Action item:
All lines from the one containing "This screenshot has height=646, width=1512." through the final line of the material below must appear exactly as they are, with nothing else.

========

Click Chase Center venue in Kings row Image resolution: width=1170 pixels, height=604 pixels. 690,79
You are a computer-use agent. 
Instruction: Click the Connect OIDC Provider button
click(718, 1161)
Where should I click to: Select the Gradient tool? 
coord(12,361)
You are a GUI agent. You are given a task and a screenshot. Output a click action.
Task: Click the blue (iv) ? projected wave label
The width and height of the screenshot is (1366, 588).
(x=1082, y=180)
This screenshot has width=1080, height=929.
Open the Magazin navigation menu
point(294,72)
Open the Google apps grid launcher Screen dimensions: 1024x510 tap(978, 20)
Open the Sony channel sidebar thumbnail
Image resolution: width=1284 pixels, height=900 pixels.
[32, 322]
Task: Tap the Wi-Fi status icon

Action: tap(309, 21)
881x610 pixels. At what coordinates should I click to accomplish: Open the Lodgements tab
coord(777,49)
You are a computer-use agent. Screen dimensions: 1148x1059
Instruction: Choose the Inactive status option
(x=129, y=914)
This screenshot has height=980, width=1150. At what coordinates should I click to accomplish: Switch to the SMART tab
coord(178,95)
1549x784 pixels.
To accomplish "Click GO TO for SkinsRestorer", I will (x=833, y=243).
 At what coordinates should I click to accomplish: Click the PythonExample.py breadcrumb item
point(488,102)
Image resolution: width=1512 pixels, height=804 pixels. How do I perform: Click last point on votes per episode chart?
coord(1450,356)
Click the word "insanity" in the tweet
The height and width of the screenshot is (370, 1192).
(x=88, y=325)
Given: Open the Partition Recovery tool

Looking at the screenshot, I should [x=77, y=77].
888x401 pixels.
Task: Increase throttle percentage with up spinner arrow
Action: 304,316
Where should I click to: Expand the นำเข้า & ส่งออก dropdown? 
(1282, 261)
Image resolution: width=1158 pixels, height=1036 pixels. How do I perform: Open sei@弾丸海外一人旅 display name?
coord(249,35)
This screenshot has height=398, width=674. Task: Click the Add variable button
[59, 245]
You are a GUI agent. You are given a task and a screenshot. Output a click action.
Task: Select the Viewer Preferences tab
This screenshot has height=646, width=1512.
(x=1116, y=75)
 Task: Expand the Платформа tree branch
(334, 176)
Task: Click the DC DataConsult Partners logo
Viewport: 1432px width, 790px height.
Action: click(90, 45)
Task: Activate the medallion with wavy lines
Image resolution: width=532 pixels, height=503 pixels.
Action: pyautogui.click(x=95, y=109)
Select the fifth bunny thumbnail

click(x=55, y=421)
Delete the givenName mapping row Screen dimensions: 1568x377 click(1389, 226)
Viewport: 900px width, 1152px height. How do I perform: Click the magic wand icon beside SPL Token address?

========

Output for this task:
This screenshot has height=646, width=1512.
(x=1116, y=75)
 Task: Expand the Платформа tree branch
(334, 176)
Task: Click the DC DataConsult Partners logo
Viewport: 1432px width, 790px height.
Action: click(90, 45)
Task: Activate the medallion with wavy lines
Image resolution: width=532 pixels, height=503 pixels.
Action: pyautogui.click(x=95, y=109)
Select the fifth bunny thumbnail

click(x=55, y=421)
Delete the givenName mapping row Screen dimensions: 1568x377 click(1389, 226)
Viewport: 900px width, 1152px height. How do I perform: Click the magic wand icon beside SPL Token address?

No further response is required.